ありきたりなテーマもただでは料理しない。もっと生きて欲しかった。
きわ

**ネタバレ注意**
映画を見終った人むけのレビューです。

これ以降の文章には映画の内容に関する重要な情報が書かれています。
まだ映画を見ていない人がみると映画の面白さを損なうことがありますのでご注意下さい。







スタンリー・キューブリックを本格的に好きになったのはここ最近なので知ったようなことは言えないけど、これが遺作のつもりはなかったと思う。衰えてもいなければ適当に撮ってるとも思えない。フィルムの隅から隅まで、0.1秒ごとキューブリックの映画。嬉しすぎる。

「倦怠期の夫婦」というありきたりなテーマを、独特のエキセントリックなエロティシズムと緊張感を漂わせて次に何が起こるのかと無闇に期待させる。しかし、シーンごとに交わされる会話に注意してみると、意外になんのことはなく、ただの痴話ゲンカであり、旧友との再会であり、オヤジとの値段交渉であり、娼婦の残念な病状である。よくよく聞けばただ退屈なセリフの単調なシーンの繰り返しなのに、どうしてこんなに惹き付けられるのだろうか。この緊張感はどこからくるのだろうか。なぜこんなに特別に感じるのだろうか。自分にはまだまだ分析しきれない部分はあるけど、計算しつくされた美術、画面を構成する配色、カメラアングル、音響、タイミング、全てが共鳴して作り出されているからであるのは間違いない。この辺りは今さらいうまでもないのだけど、彼の作品を観るたび、いちいち圧倒され感動する。
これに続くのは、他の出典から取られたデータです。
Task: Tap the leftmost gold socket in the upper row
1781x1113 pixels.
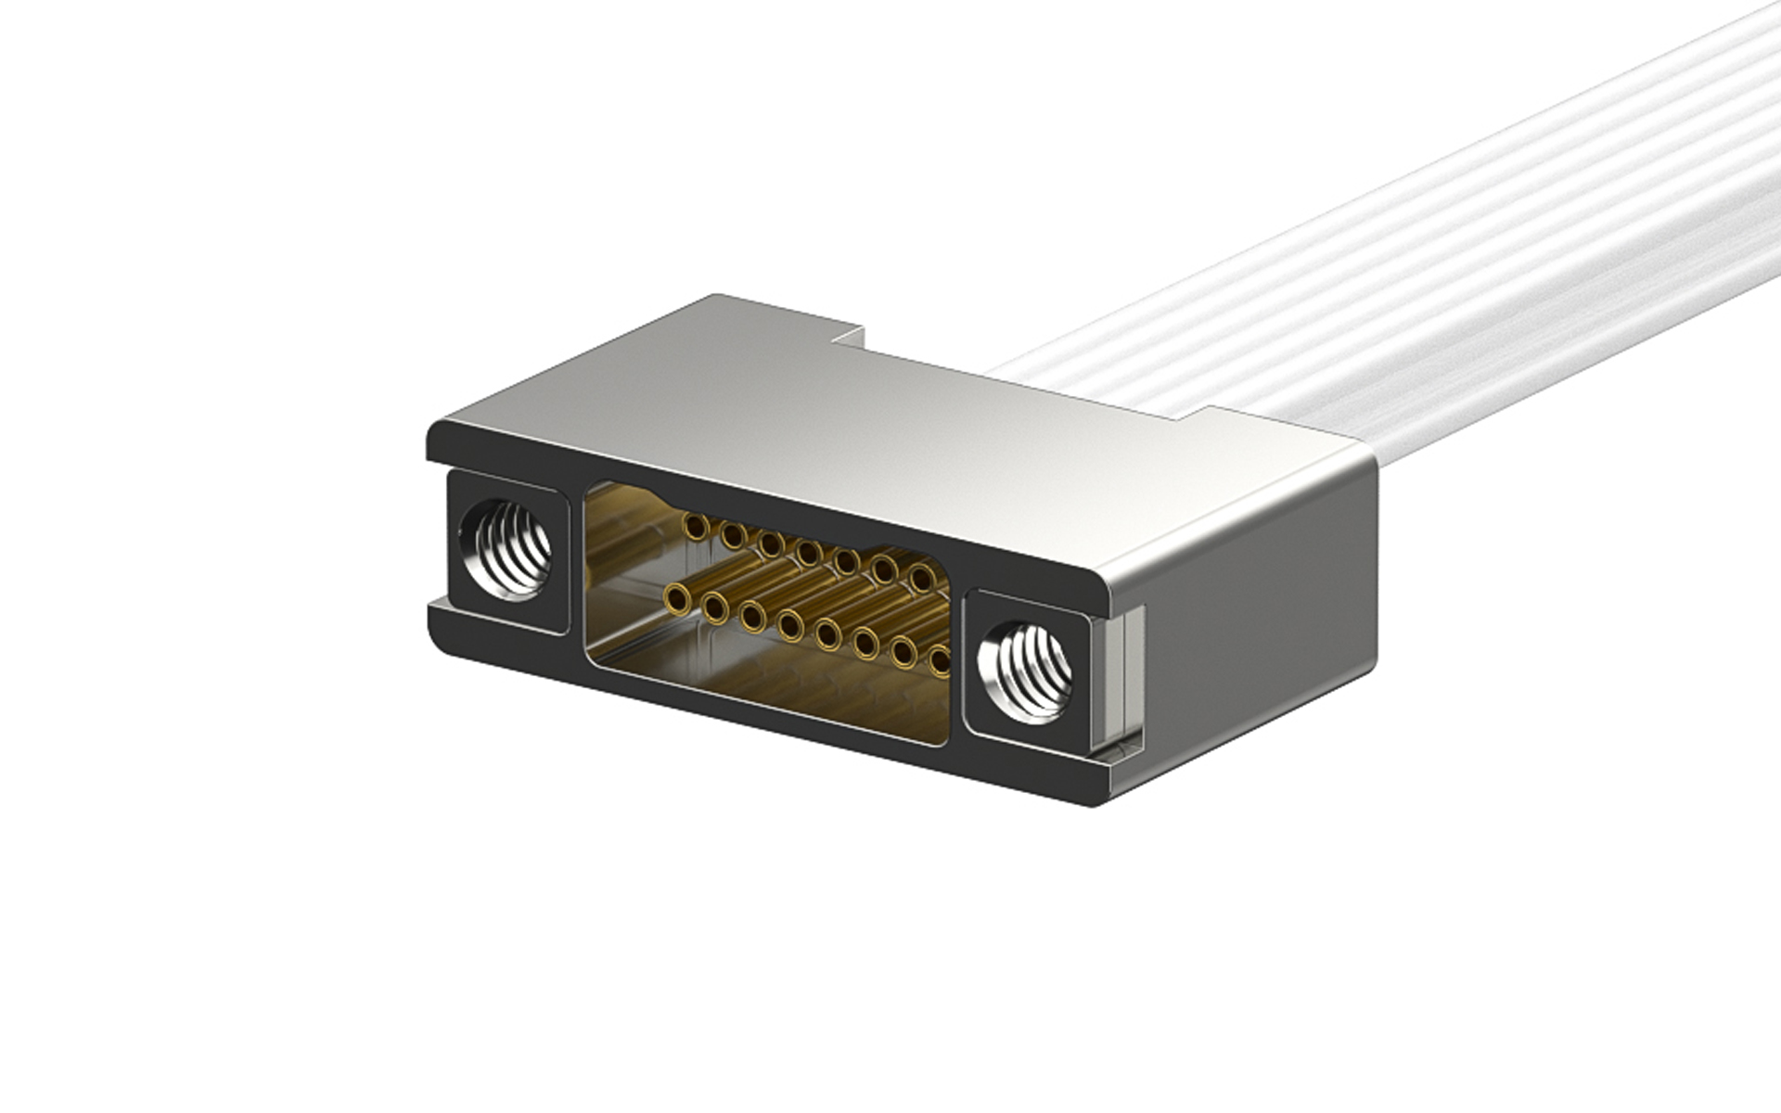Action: [x=693, y=527]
間違いなく心から尊敬し敬愛してやまない監督。これが遺作のつもりは決してなかったはず。きっと「一日が24時間では足りない」というのは彼のような人だろう。私なんかが無駄にしてきた時間を全て捧げて、かわりに彼にもっともっと映画を撮る時間を与えてもらうことができたらいいのに。

「美しい」という形容詞が擬人化したようなニコール・キッドマン。カクテルドレスも眼鏡もエロ綺麗すぎます。『シャイニング』のジャック・ニコルソンシェリー・デュバルしかり、その俳優の一番光るところを確実に魅せて撮るっていう基本的で一番大事なことができるこの監督。これだけ隅々まで自分色をビシビシ張りめぐらせているのに、役者の旨味も絶対殺さない。その一方トム・クルーズは今まで見た中で一番彼自身の存在感が上手に消えてる。それが役者としての本領を打ち出すことに成功している。彼は全編出ずっぱりなのに、そんなこともできるキューブリック監督。ほんとにすごい。(こうなったら生き返るくらい誉め倒してやる)

*** タイトルの解釈もそれぞれ沢山あって面白いですね。私は「開き閉じた目」とそのままですが、「白昼夢」のような意味かなと思いました。